» **GOAL 1**: In the text about the cryptocurrency laundering case, in what court district was the indictment filed?
» **GOAL 2**: State whether each statement agrees with the text on the cryptocurrency laundering case, giving yes or no with the deciding words quoted: (a) The two people sanctioned and indicted were North Korean nationals. (b) The stolen funds came from a South Korean exchange. (c) Cryptocurrency transactions can be traced because they are recorded on a blockchain.
» **GOAL 3**: From the text on the cryptocurrency laundering case, write out the part that opens with the words containing "Anyone attempting to" and closes with "can be traced.".

::: SELECTED PASSAGE :::

Case Sheds Light on Latest Methods to Evade Detection: “Peeling” Chains
On March 2, the U.S. government sanctioned and indicted two Chinese nationals for helping North Korea launder nearly $100 million in stolen cryptocurrency. The indictment, filed in the District of Columbia, charges the defendants with conspiring to commit money laundering transactions designed to both “promote” and “conceal” the underlying crimes of wire fraud (the theft of the cryptocurrency via hacking) and operating as an unlicensed money transmitter — the latter of which is also charged in the indictment as an additional count.
According to the related and detailed civil forfeiture complaint, these funds were only a portion of those stolen in 2018 by state-sponsored hackers for North Korea from a South Korean exchange. These actions, notable in several respects, provide a glimpse at the latest methods of laundering cryptocurrency.
Anyone attempting to launder illicit cryptocurrency faces at least two big challenges. First, due to rigid know-your-customer rules, one cannot simply deposit large amounts of funds at an exchange without raising red flags. Second, because all cryptocurrency transactions are recorded on a blockchain, they can be traced.

::: INFORMATION SUPPLIED :::

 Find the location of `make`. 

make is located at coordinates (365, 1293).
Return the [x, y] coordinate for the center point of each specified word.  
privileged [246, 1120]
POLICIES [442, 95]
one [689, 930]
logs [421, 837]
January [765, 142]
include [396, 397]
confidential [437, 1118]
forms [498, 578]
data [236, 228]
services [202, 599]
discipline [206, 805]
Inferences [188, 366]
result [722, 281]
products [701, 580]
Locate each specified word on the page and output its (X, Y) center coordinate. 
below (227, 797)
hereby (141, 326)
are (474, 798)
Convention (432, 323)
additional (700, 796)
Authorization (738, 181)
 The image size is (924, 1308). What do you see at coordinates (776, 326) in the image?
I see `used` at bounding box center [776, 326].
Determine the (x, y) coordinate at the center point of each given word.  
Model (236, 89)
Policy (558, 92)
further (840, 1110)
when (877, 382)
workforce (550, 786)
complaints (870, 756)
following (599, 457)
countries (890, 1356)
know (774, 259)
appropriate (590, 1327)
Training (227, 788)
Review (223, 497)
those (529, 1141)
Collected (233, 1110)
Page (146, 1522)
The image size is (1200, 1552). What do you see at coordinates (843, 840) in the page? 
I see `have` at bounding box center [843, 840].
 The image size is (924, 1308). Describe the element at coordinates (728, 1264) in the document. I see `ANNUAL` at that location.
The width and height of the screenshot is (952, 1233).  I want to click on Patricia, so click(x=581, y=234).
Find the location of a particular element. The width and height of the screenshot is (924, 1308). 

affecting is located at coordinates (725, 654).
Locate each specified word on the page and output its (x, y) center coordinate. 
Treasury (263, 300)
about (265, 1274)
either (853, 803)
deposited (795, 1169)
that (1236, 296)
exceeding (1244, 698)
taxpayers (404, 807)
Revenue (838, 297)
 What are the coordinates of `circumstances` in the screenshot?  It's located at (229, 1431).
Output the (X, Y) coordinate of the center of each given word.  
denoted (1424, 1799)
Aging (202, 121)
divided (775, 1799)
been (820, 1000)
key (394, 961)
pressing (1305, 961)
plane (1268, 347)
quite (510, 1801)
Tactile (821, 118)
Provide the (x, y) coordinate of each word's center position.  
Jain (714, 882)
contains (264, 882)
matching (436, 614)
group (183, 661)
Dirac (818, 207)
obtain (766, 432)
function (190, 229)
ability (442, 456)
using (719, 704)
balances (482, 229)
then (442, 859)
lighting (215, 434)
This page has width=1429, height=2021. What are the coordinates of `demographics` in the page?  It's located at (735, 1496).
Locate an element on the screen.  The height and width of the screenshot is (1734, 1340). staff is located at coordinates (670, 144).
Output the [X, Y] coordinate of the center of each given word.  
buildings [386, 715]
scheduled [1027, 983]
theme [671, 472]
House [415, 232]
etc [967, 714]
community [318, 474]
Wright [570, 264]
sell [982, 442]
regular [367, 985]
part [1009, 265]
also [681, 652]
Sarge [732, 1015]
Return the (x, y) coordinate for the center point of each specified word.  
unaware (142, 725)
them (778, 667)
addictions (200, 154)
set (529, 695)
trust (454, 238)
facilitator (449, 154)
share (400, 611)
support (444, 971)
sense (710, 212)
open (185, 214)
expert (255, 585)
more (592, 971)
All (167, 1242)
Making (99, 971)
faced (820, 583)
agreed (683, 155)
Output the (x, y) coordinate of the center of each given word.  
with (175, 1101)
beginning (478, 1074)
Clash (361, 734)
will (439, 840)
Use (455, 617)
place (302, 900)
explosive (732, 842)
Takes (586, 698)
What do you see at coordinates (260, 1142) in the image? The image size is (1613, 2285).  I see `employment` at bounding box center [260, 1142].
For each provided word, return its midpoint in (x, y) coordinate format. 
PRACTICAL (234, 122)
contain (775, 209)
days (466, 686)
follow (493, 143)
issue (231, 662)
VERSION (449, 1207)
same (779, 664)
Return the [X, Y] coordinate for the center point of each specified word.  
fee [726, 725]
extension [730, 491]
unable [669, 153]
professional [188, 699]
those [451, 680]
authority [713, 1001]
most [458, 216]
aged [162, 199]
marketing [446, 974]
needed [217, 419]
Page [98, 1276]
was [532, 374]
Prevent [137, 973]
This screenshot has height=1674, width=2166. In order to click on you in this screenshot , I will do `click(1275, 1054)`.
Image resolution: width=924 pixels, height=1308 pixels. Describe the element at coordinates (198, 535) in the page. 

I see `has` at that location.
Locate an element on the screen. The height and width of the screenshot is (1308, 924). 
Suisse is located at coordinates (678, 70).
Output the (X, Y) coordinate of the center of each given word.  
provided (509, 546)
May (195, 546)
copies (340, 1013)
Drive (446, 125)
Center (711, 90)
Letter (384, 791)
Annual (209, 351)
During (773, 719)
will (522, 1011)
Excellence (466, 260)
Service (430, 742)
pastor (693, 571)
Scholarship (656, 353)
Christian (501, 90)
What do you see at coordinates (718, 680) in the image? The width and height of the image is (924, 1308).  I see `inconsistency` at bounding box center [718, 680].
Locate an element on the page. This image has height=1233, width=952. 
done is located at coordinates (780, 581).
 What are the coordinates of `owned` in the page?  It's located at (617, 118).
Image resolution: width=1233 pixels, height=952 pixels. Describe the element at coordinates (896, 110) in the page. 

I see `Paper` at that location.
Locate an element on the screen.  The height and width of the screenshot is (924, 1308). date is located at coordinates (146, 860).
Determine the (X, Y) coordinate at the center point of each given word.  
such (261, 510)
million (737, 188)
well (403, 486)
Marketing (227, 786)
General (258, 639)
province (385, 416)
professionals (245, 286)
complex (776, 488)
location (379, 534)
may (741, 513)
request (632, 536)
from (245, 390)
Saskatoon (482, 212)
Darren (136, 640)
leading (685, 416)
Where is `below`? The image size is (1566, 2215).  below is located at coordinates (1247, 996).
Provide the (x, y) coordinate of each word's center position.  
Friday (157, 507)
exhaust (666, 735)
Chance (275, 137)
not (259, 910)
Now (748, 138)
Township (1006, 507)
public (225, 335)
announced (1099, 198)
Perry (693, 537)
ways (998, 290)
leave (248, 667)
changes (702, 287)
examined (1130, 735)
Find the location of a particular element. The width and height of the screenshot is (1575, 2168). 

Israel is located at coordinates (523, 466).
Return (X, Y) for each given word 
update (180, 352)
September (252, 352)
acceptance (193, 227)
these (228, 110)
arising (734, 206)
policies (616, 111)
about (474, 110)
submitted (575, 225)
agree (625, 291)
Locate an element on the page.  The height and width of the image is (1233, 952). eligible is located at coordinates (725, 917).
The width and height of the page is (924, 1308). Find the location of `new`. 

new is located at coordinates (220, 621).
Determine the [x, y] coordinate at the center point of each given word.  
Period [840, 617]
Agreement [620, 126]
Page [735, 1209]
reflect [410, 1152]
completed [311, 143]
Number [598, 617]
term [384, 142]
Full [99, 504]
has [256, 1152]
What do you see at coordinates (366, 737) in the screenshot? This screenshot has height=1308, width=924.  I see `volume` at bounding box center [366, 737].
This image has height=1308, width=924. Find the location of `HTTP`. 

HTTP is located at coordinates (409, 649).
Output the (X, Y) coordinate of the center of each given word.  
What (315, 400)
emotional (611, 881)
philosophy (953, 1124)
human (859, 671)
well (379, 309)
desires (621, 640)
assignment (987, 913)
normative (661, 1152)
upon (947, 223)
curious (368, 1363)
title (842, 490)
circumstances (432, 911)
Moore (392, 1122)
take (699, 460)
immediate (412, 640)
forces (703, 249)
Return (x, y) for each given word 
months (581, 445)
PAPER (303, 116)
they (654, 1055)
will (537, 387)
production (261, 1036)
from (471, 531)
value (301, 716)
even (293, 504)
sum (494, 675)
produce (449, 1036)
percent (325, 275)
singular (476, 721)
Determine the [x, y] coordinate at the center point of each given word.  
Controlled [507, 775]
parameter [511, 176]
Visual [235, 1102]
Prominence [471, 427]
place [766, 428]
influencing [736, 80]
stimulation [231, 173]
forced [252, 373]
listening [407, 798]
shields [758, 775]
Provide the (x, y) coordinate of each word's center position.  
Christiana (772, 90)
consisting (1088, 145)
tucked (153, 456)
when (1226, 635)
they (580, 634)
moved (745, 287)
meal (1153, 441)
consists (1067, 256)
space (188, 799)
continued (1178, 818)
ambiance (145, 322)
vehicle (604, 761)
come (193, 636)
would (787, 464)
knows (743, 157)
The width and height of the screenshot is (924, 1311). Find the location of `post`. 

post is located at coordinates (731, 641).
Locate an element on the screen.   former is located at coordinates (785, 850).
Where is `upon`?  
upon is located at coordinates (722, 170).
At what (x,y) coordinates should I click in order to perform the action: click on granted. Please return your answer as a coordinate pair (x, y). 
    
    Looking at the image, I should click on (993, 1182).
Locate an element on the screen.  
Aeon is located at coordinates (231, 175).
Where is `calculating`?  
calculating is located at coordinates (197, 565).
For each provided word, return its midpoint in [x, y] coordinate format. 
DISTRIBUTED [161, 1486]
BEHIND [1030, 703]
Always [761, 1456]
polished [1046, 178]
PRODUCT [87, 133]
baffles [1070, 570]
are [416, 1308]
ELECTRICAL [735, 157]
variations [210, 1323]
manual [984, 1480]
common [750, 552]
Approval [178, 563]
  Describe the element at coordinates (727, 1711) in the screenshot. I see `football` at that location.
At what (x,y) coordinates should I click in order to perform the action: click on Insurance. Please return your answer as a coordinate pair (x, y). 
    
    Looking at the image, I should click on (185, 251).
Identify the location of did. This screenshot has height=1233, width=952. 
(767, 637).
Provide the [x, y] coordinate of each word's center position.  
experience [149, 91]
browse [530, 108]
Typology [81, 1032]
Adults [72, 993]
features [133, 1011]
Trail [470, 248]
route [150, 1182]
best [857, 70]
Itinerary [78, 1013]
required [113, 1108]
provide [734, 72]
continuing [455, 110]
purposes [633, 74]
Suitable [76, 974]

:::

» **CORRECT RESPONSE 1**: The District of Columbia.

» **CORRECT RESPONSE 2**:
(a) No: "two Chinese nationals"
(b) Yes: "stolen in 2018 by state-sponsored hackers for North Korea from a South Korean exchange"
(c) Yes: "because all cryptocurrency transactions are recorded on a blockchain, they can be traced"

» **CORRECT RESPONSE 3**:
Anyone attempting to launder illicit cryptocurrency faces at least two big challenges. First, due to rigid know-your-customer rules, one cannot simply deposit large amounts of funds at an exchange without raising red flags. Second, because all cryptocurrency transactions are recorded on a blockchain, they can be traced.